-------- Provided material
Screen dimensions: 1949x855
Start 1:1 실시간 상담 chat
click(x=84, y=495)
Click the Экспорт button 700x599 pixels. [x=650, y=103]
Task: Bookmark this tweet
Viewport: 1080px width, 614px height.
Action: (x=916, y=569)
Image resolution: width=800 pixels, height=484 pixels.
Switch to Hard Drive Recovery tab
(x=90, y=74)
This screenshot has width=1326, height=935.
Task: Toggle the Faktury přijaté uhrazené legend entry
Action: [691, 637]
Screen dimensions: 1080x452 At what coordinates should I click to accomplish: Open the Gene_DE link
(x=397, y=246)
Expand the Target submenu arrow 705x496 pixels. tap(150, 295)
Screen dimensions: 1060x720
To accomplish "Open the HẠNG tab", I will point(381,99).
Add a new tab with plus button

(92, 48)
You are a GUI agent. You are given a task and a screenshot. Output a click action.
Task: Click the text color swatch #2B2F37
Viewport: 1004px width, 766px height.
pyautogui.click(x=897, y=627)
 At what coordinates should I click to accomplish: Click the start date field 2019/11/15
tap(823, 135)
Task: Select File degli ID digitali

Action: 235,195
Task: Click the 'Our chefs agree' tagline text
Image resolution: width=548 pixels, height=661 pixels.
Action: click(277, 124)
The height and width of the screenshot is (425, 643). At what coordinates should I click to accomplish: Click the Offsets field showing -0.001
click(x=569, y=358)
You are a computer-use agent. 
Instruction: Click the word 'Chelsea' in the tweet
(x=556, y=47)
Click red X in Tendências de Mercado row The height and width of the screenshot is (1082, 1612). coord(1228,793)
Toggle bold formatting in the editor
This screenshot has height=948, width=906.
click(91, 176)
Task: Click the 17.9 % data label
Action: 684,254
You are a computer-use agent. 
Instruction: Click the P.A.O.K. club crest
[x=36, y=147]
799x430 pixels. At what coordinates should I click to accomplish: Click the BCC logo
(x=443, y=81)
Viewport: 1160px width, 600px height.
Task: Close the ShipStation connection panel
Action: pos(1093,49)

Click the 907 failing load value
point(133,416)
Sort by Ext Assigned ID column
----------------
What is required
Every entry in the listing must be retyped exactly.

Completed task
Screen dimensions: 1949x855
Start 1:1 실시간 상담 chat
click(x=84, y=495)
Click the Экспорт button 700x599 pixels. [x=650, y=103]
Task: Bookmark this tweet
Viewport: 1080px width, 614px height.
Action: (x=916, y=569)
Image resolution: width=800 pixels, height=484 pixels.
Switch to Hard Drive Recovery tab
(x=90, y=74)
This screenshot has width=1326, height=935.
Task: Toggle the Faktury přijaté uhrazené legend entry
Action: [691, 637]
Screen dimensions: 1080x452 At what coordinates should I click to accomplish: Open the Gene_DE link
(x=397, y=246)
Expand the Target submenu arrow 705x496 pixels. tap(150, 295)
Screen dimensions: 1060x720
To accomplish "Open the HẠNG tab", I will point(381,99).
Add a new tab with plus button

(92, 48)
You are a GUI agent. You are given a task and a screenshot. Output a click action.
Task: Click the text color swatch #2B2F37
Viewport: 1004px width, 766px height.
pyautogui.click(x=897, y=627)
 At what coordinates should I click to accomplish: Click the start date field 2019/11/15
tap(823, 135)
Task: Select File degli ID digitali

Action: 235,195
Task: Click the 'Our chefs agree' tagline text
Image resolution: width=548 pixels, height=661 pixels.
Action: click(277, 124)
The height and width of the screenshot is (425, 643). At what coordinates should I click to accomplish: Click the Offsets field showing -0.001
click(x=569, y=358)
You are a computer-use agent. 
Instruction: Click the word 'Chelsea' in the tweet
(x=556, y=47)
Click red X in Tendências de Mercado row The height and width of the screenshot is (1082, 1612). coord(1228,793)
Toggle bold formatting in the editor
This screenshot has height=948, width=906.
click(91, 176)
Task: Click the 17.9 % data label
Action: 684,254
You are a computer-use agent. 
Instruction: Click the P.A.O.K. club crest
[x=36, y=147]
799x430 pixels. At what coordinates should I click to accomplish: Click the BCC logo
(x=443, y=81)
Viewport: 1160px width, 600px height.
Task: Close the ShipStation connection panel
Action: pos(1093,49)

Click the 907 failing load value
point(133,416)
Sort by Ext Assigned ID column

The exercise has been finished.